London Has Fallen is the sequel to the surprisingly entertaining Olympus Has Fallen. We once again follow President Asher (Aaron Eckhart) and his broiest Secret Service agent Banning (Gerard Butler) as they get into all sorts of trouble in London.

The sheer absurdity of the first film ended up being a decent Die Hard clone, and much like Die Hard 2: Die Harder (yes, that is the full title) this one brings more of the same with even less charm. The Fallen films seem to want to be more Die Hard, but somehow also want to have the same narrative heft of the early Bourne films. What we end up with is a bit of a messy scenario.

The likelihood of any of the events happening in this film is slim, but this is what we want out of action films. The first one had a sort “screw it we’re going Red Dawn” vibe that worked a lot better. We are given too much information about our terrorists this time around and that makes the already awkward political imagery even more awkward.

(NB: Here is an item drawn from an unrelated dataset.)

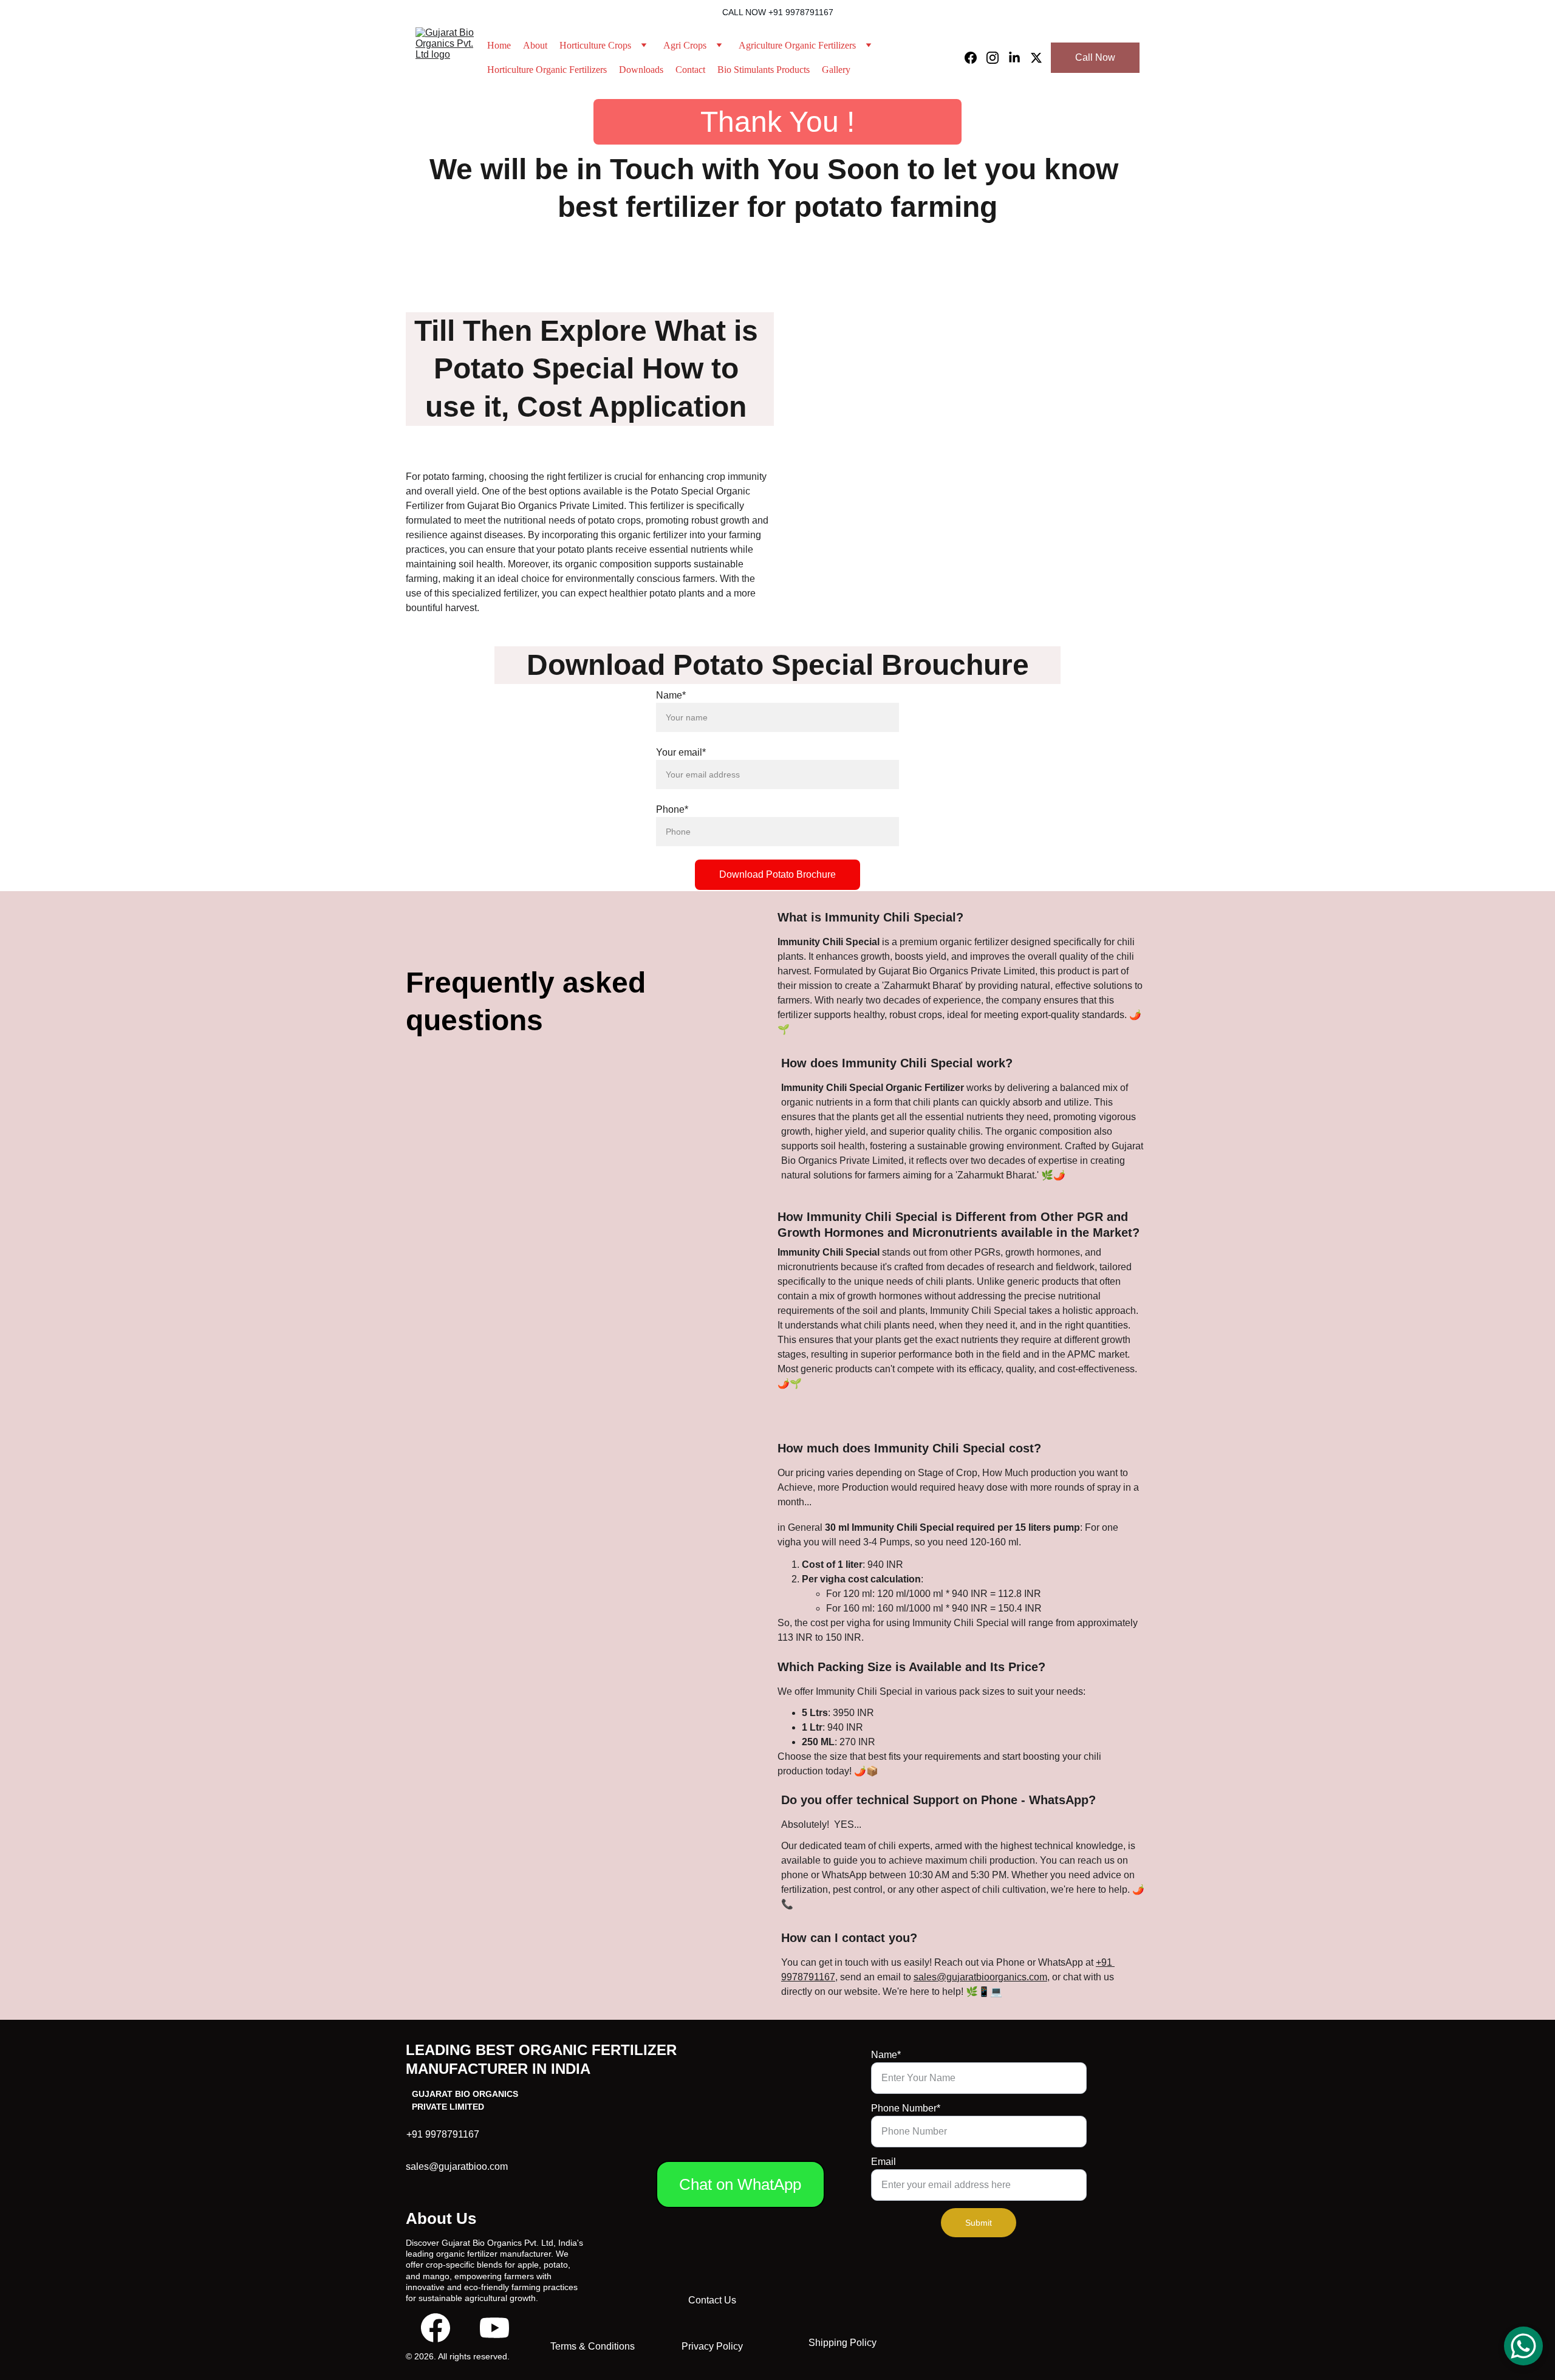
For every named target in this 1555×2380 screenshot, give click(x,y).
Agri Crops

As the world leaders gather for the funeral of the British Prime Minister an attack happens to decapitate the central command of all nations. We once again are given an exciting series of explosions to shave down all the faceless suits until it is just Asher and Banning (again). Now, alone and on the run,  they must navigate the city and try to survive before the bloodthirsty terrorists find and execute them.

A lot of folks seem to despise this film—seriously, check out the RT reviews! I think there are a lot of valid criticisms of the action genre and of this film. Primarily, did we really need a sequel? Butler isn’t as charming as a Willis or Stallone—and this makes his character just another good guy who is a tough guy. His personality is so bland in these movies that it doesn’t really feel like a sequel, but it is because we know it is. We know we know Banning, but we aren’t sure from where.

Where will you be when diarrhea strikes?

However, most people aren’t going to watch these movies for developed characters or deep plots—they want action—and oh boy does this film bring the action. We get numerous shootouts, chases, explosions, and so forth. The climactic sequence being easily the best.

The action feels more action-y than real. We have a sort of video-game pacing and sequencing (think Modern Warfare 3) throughout. Now, this is important: this is fine. Some folks like mindless action and this movie delivers on that. I thought it was fine for an evening watch, but it certainly doesn’t explore the issues present in any sort of depth.

The lack of analysis is frustrating. Something that bothered me in the first film is the excessive use of patriotic symbols without bothering to explore or utilize these symbols in an interesting way. We are given even more issues that are chucked in without any care. I suppose they just couldn’t be bothered to make an explicit point other than heroes gonna hero and villains gonna get stabbed.

However, as noted above, we are given a bit of information about who the terrorists are and a bit about their motivations, but this only serves to set them up as the bad people who spy and kill (as opposed to the good spies and killers?). Look, if you want to rip this film apart it won’t be hard. There are enough issues present to dissect, but I do wonder what good it would do.

I said the first film was too stupid to be as propogandist as the critics say and I guess I am saying this one is more or less the same. The film offers hollow fun. Try not to think about it too much.